Let $S\subset \mathbb{R}^3$ be an embedded surface and $g_S$ the induced metric from $\mathbb{R}^3$ onto $S$. Since isometries preserve Gaussian curvature, $S$ homogeneous $\Rightarrow S$ has constant Gaussian curvature. Is the reverse implication true?
[here homogeneous means that $\forall x,y\in S$ $\exists$ an isometry $f:S\to S$ with $f(x)=y$]
I think it's not true. My guess for a counter-example is the pseudosphere:
which is defined by: \begin{align*} x&=\text{sech}(u)\cos(v)\\ y&=\text{sech}(u)\sin(v)\\ z&=u-\tanh(u) \end{align*}
for $u\in\mathbb{R}$ and $v\in[0,2\pi)$.
$\textbf{Obs.:}$ To make it a proper smooth manifold, I'll consider the upper half $PS_+$ defined by $u>0$.

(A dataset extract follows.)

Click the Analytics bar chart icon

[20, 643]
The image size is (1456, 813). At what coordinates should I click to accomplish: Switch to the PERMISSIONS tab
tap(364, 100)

$PS_+$ has constant curvature $-1$, but I think (just think, can't prove it) that its only isometries are the rotations around the $z$-axis, which don't connect points $x,y$ with different heights.
Is it true that the rotations are the only isometries? Is there a simpler counter-example?
The pseudosphere is indeed a counterexample, and rotations are the only global isometries. It is, however, locally homogeneous in the sense that for any $x, y \in PS_+$ there is a local isometry between neighborhoods of $x, y$.
We can view the pseudosphere as an open subset of the hyperbolic plane (which cannot be globally embedded in $\Bbb R^3$), and this suggests a simpler counterexample: Any nonempty, proper subset of $\Bbb R^2$.
For example, if we take the punctured plane $P := \Bbb R^2 - \{0\}$, then then for any $p$ the length of the only geodesic starting at $p$ that cannot be extended forward (namely, $||p||$) is an invariant of the point $p$, so any isometry can only map points $p$ to points the same distance from $0$. In this case the isometries are precisely the rotations and reflections through $0$. This argument can be readily adapted to prove your assertion that the pseudosphere is also a counterexample.